因為只有在Layer 4的地方才能夠判斷TCP / UDP 。
這時候就會有人發現,Layer 4就可以針對服務去進行是否封鎖判斷了,
那我們要Layer 7防火牆幹嘛?
Layer 7防火牆當然有它存在的必要!!所以才會出現啊~
像是現在最有名的遠端軟體Teamviewer ,他就非常的麻煩,
也是諸多網管人員的噩夢,因為你再怎麼鎖,都很難鎖到他,
(雖然他在很多時候也是網管的好幫手)
因為他是透過類似瀏覽網頁的方式進行連線,映像中好像是443 port。
像這一類的服務就沒有辦法透過Layer 4防火牆去對他進行封鎖,
因為你一但封鎖了443 port 相對的就是封鎖掉了連結網際網路的服務。
這一類的特殊軟體都只能靠Layer 7的防火牆去進行封鎖。
在那一類防火牆當中,都已經有註冊了這些軟體的一些資訊,
所以更能夠針對特定的應用軟體進行阻擋。
或者就要用其發方式進行阻擋,方法在網路上倒是有蠻多的。
IPS / IDS 一類入侵偵測硬體設備,因為他們也要判別一些服務類型,所以同屬這一階層。

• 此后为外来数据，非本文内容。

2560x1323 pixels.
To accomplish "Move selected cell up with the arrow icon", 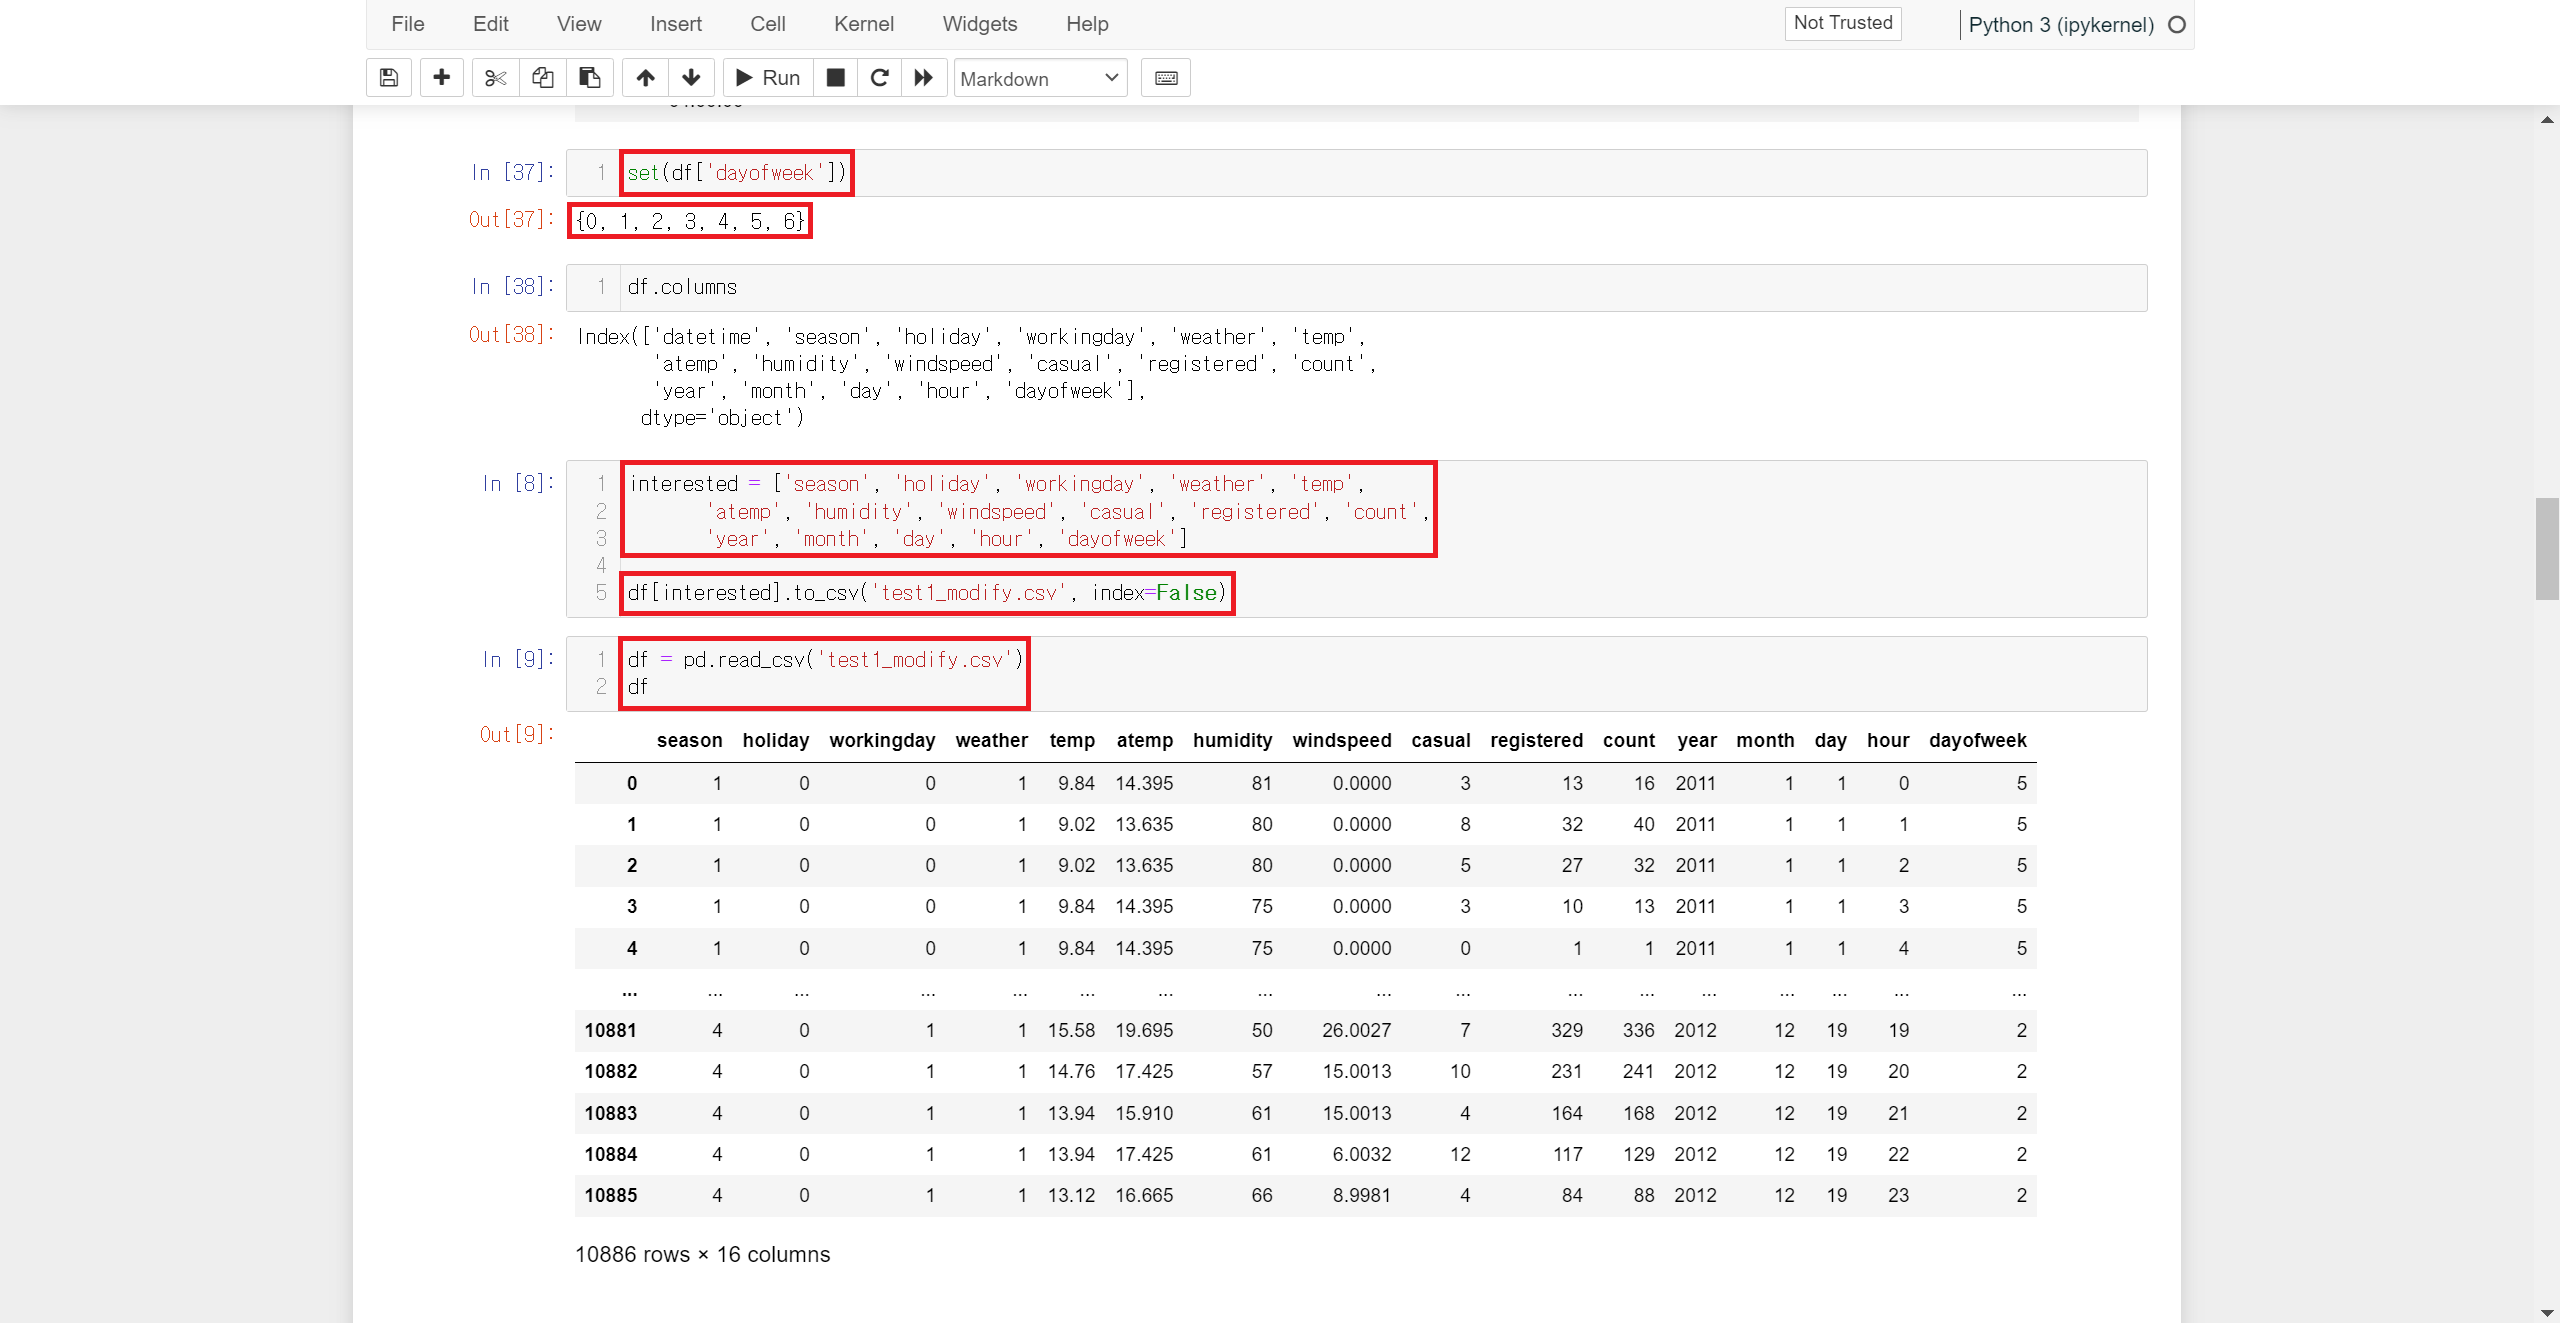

之後會介紹Opensource的套件 snort 的簡易介紹。
Proxy 設備以也是一樣,他大多運用在WEB的網頁上,用途在快取。
今天以整個公司架構運用proxy上網的情形下,若公司內部有人連到過yahoo伺服器
去查看新聞內容,那後面的人若是要連到相同新聞內容就不會在連到yahoo伺服器去,
而是直接看proxy上快取回來的資料。
這部分後面會介紹proxy的Opensource 套件 squid 讓大家認識一下。
那關於TCP/IP 與OSI 的架構大至上介紹到這邊,
明天開始我們要來討論公司網路架構的部分,
接著會公司網路架構去探討各種設備的網路設定方式。